Thankful for Chocolate-Covered Joe's O's

Just a little humor for this gloomy, rainy Friday before Thanksgiving week. 

Baby K is almost 14 months now and seems less like an infant and more like a little boy.  He just started walking last week, just in time for his transition to the toddler room at daycare.  I kind of felt like crying on Thursday (his last day in the infant room) because he's no longer an "infant."  I guess my transition did not go as smoothly as his since he seemed to take to the new teachers and room like he always belonged there.  I hope Baby K does not inherit my tendency to have a hard time moving on.  I just get so attached to people and to the way things are.  When the situation changes, I feel a lot of emotion.  I mean, the logical side of me knows I'm not saying goodbye forever (the toddler room is next to the infant room.  you can hear the babies faintly when they're crying on either side) but the emotional side of me is a little sad that Baby K is growing up so fast and a little fearful that we're not enjoying him enough or savoring the moment enough.  Obviously as I write this, it sounds ridiculous.  His development is exciting.  I wanted him to start walking relatively soon so that he would be able to keep up with his peers in the toddler room.  I didn't want him to get trampled on or miss out on any activities (although, rest assured, I was told that my fears would not happen.).  Now he's walking and I'm a little sad that it's happening so quickly.  Geez!  If only I could only make up my mind!  In my head, I think I'm good at change but the reality is that I'm really not so good at it.  But, I am not afraid of change; I have the willpower to do what needs to be done.  I'll cry about it, snap at the hubs (which I know is not fair to him), but in the end, I will get it done and I will survive.  I do hope Baby K gets willpower from me. 

The good things about the toddler room is that I no longer need to provide food for him.  His last month in the infant room consisted of me cooking and packing 6 4-ounce containers of nutritious food (sometimes, I'd include a banana) the night before, packing the cooler in the morning, lugging it into the city with my gigantic purse, and 20-pound baby, and then depositing it into the fridge at daycare.  At the end of the day, I'd have to pack up the 6 empty 4-ounce containers along with his clothes from the morning (that were covered in baby food), bring them home, soak them in a tub of soapy, hot water for an hour, then scrub them, dry them, and repack his food for the next day.  Repeat Monday-Thursday (and Friday, if I went into the office instead of working from home).  Man oh man, I am glad that I don't have to that.  The Kitchen Manager makes such good food for the older children; I wish I had someone cooking me two meals and two snacks. 

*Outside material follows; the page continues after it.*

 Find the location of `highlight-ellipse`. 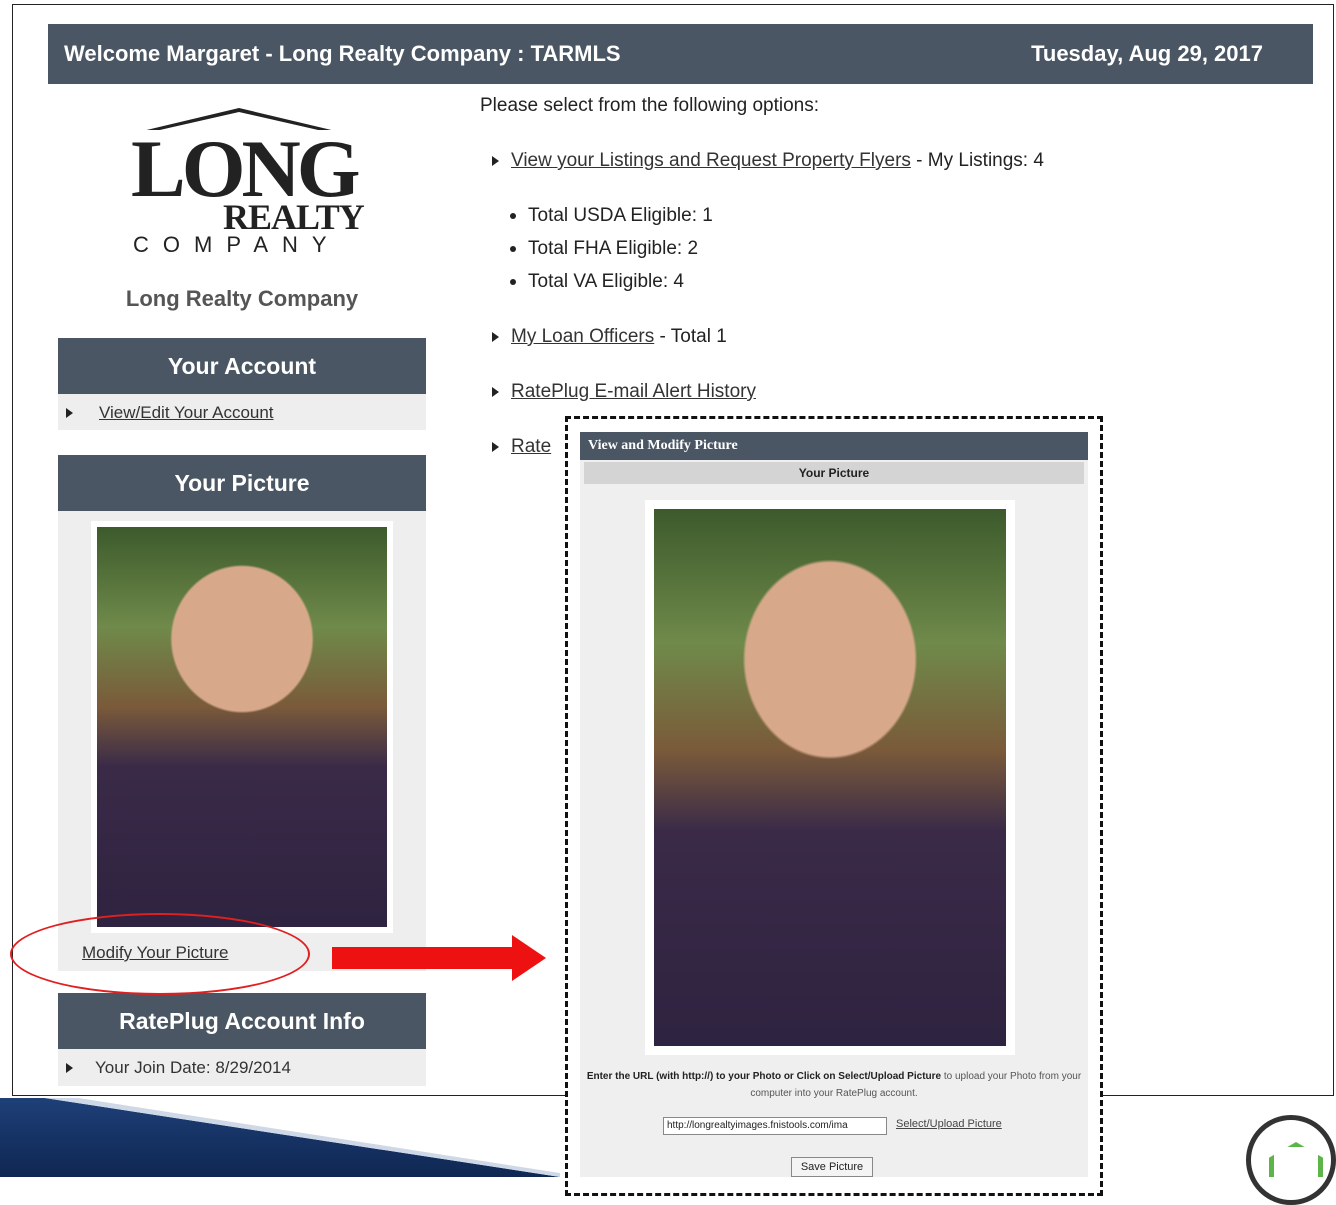

highlight-ellipse is located at coordinates (160, 954).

Baby K's day is much more structured now.  But it's a relatively loose routine since they are all still so young.  The teachers seem nice and friendly and most important, good with the babies.  It'll be a good move for Baby K and me.  I'll miss the infant room though.  They made him a portfolio of his 9 months in the room and it was so sweet and cute, plus a CD of all the photos and videos they've taken of him.  It reaffirms my decision that putting him in this center was the right one. 

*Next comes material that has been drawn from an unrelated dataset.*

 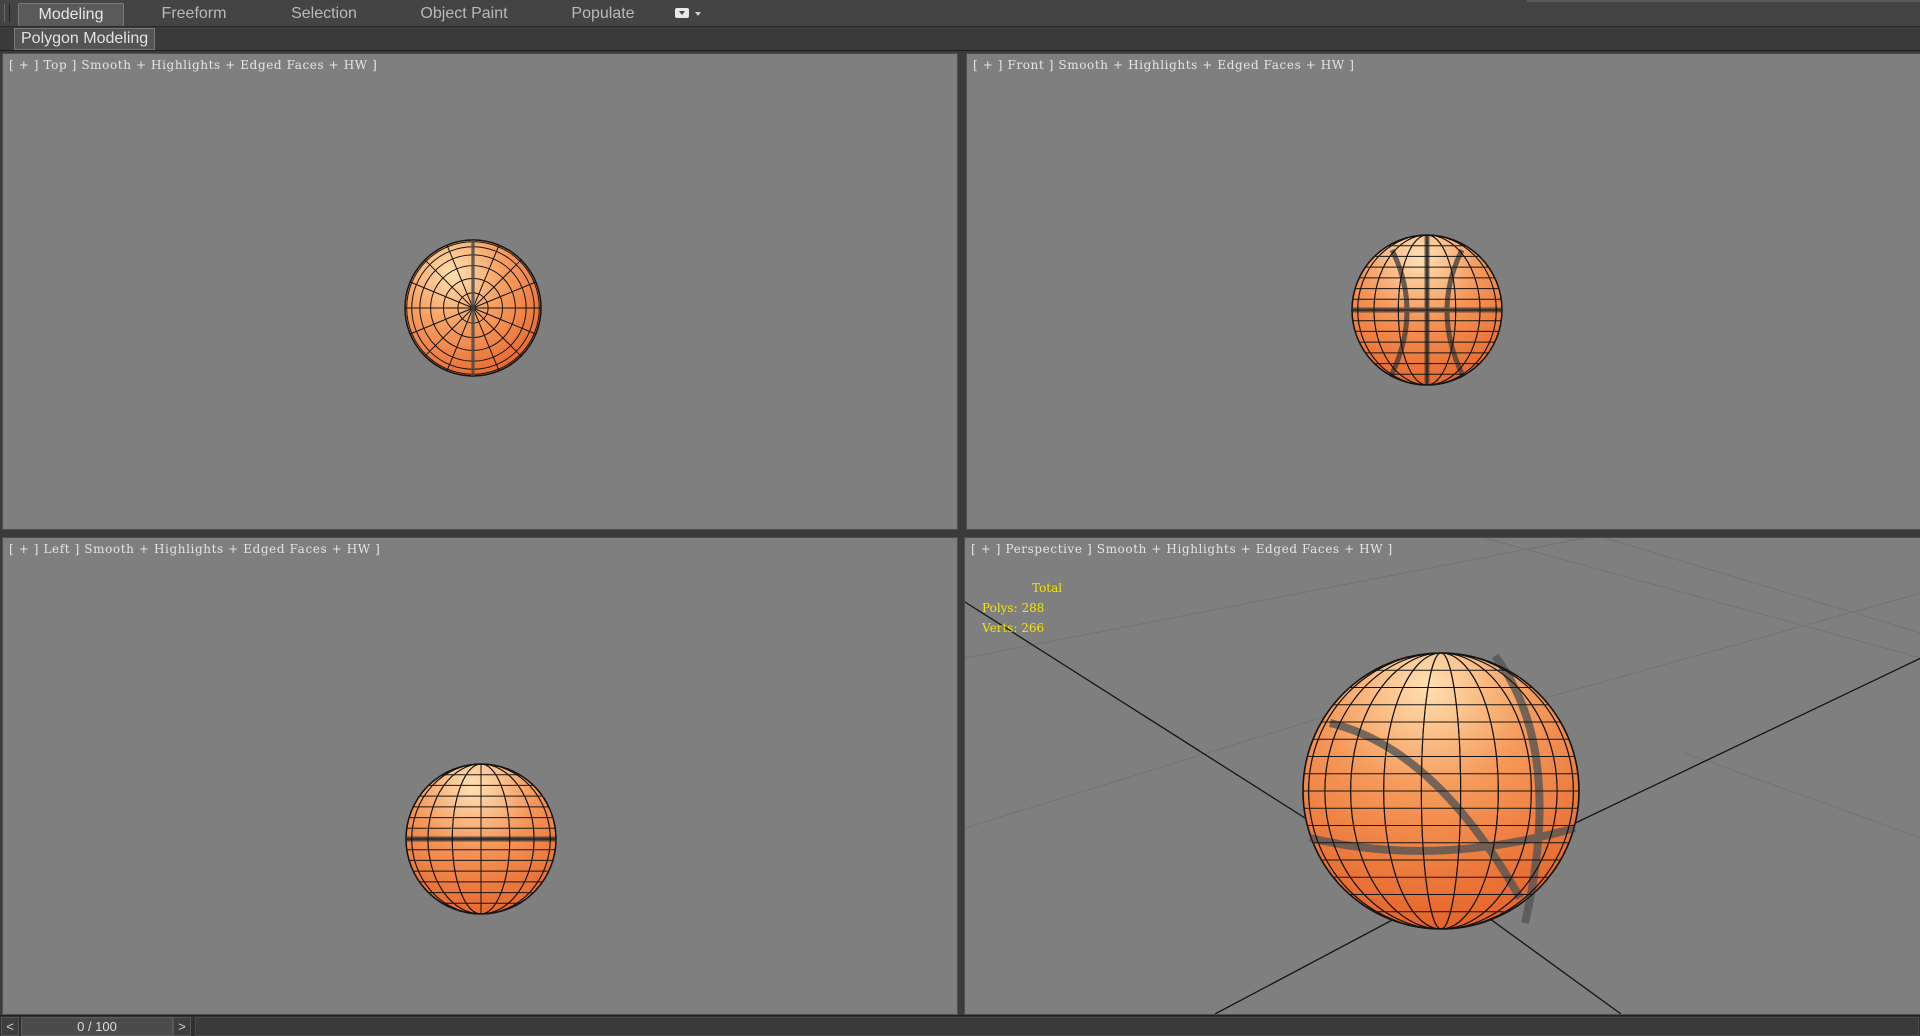 What do you see at coordinates (1724, 1) in the screenshot?
I see `ribbon-divider` at bounding box center [1724, 1].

Do I have any advice for moms out there for the transition from infant to toddler?  Keep your camera trained on your baby waiting for those first steps.  But don't stress, every baby truly is different.  Baby K took his first steps at almost 14 months.  Two 11 month old babies have already started walking in the infant room.  Babies who develop fast in one area are slow in others; it's nothing to worry about.